私が話を聞いたメーカーのほとんどは、子供の呼吸や心拍をすべて記録する理由として「安心感」を挙げていました。しかし、私自身が収集するデータとは異なり、皆さんが収集する子供のデータは必ずしも実用的なものではありません。歩数が少ない時は、近所を散歩すればいいのですが、画面を見つめて子供たちに呼吸を促すことはできません。

画像には携帯電話、電子機器、携帯電話、電話が含まれている可能性があります

オウレットバンドのエイミー・ロンバード

Owlet Bandのような消費者向け製品は、死産からあなたを守ることはできません。スマートベビーモニターは、どれほど詳細で安全なものであっても、乳幼児突然死症候群(SIDS)の予防効果が証明されていません。そして、こんなことを言うのも信じられませんが、子供の誘拐を防げるものはお金で買えません。ガジェットを買えば考えられないような事態を防げると思い込み、罪悪感と自責の念に苛まれている親のことを思うと、胸が張り裂けそうです。

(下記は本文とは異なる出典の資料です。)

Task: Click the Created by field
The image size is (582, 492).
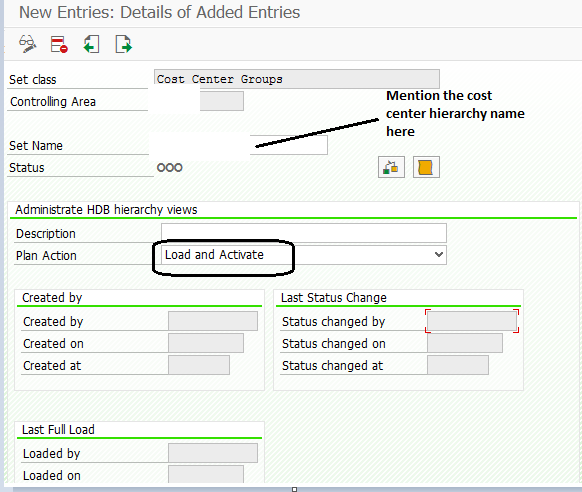Action: (x=213, y=321)
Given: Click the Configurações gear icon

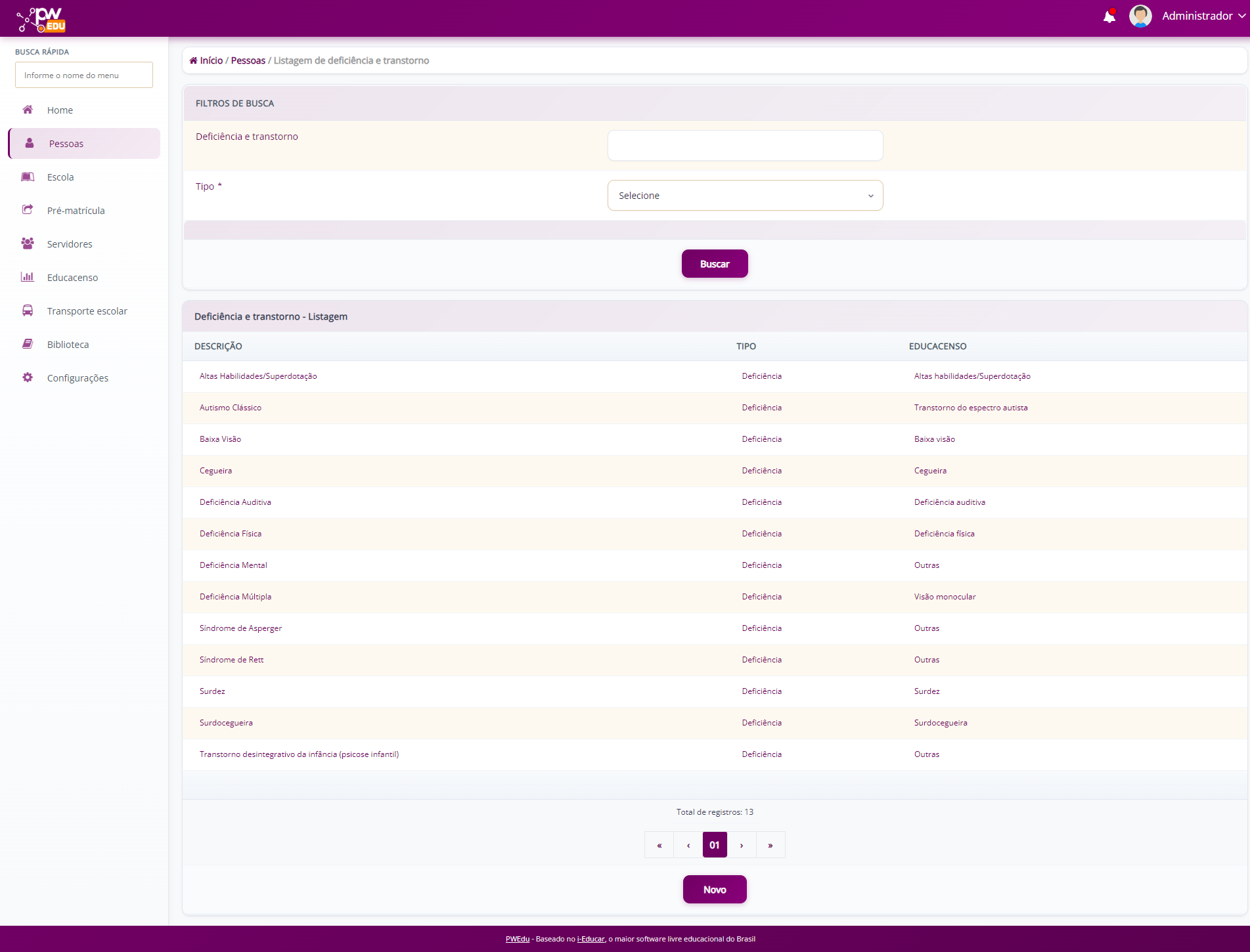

だから今、はっきり言います。暴走バスを止めたり、燃え広がる山火事を消火したり、恐ろしい熱帯病をすべて撲滅したりすることはできません。出産祝いの品を選ぶときは、見た目がかっこよく、便利で、時間とエネルギーを節約できるものを選びましょう。でも、子育てにおいて、遠くにあるあらゆる脅威から身を守ることが最も重要なことではありません。

本当の仕事は、子供の一挙手一投足を追跡することではなく、その過程を楽しむことです。子供たちの成長を見守り、学習を助け、そしてもちろん、歩けるようになる前にプログラミングを教えることも。そしてもちろん、彼らが『となりのサインフェルド』のような大人にならないようにすることも。その手助けをしてくれるデバイスに、私はまだ出会っていません。